• Your objective:
Write down the listing again exactly as it appears below, without its pictures.

_ _ _ _ _ _ _

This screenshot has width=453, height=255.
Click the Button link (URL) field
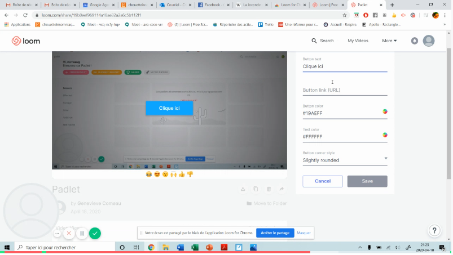coord(344,90)
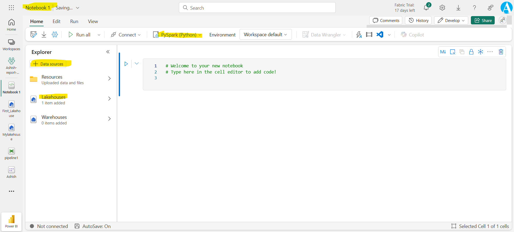Switch to the Edit tab

tap(56, 21)
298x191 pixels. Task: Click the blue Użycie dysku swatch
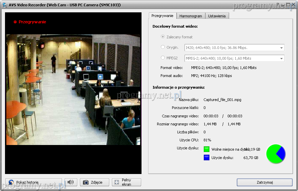click(x=206, y=158)
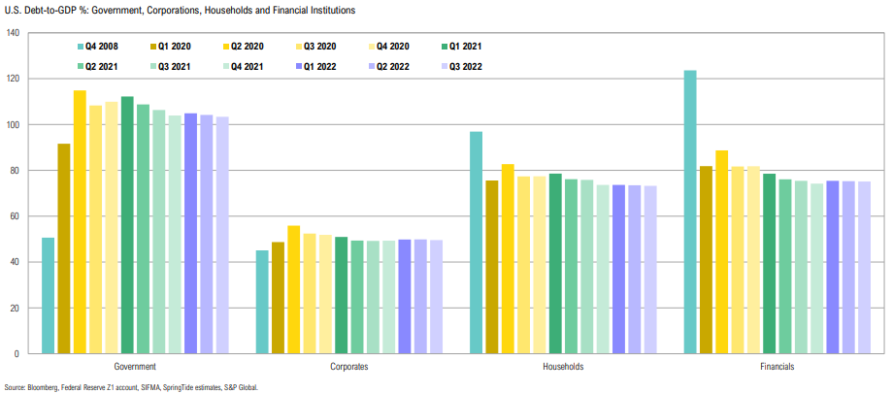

_ _ _ _ _ _ _

• Result:
This screenshot has width=453, height=255.
Click the Button link (URL) field
coord(344,90)
Switch to the Edit tab

tap(56, 21)
298x191 pixels. Task: Click the blue Użycie dysku swatch
click(x=206, y=158)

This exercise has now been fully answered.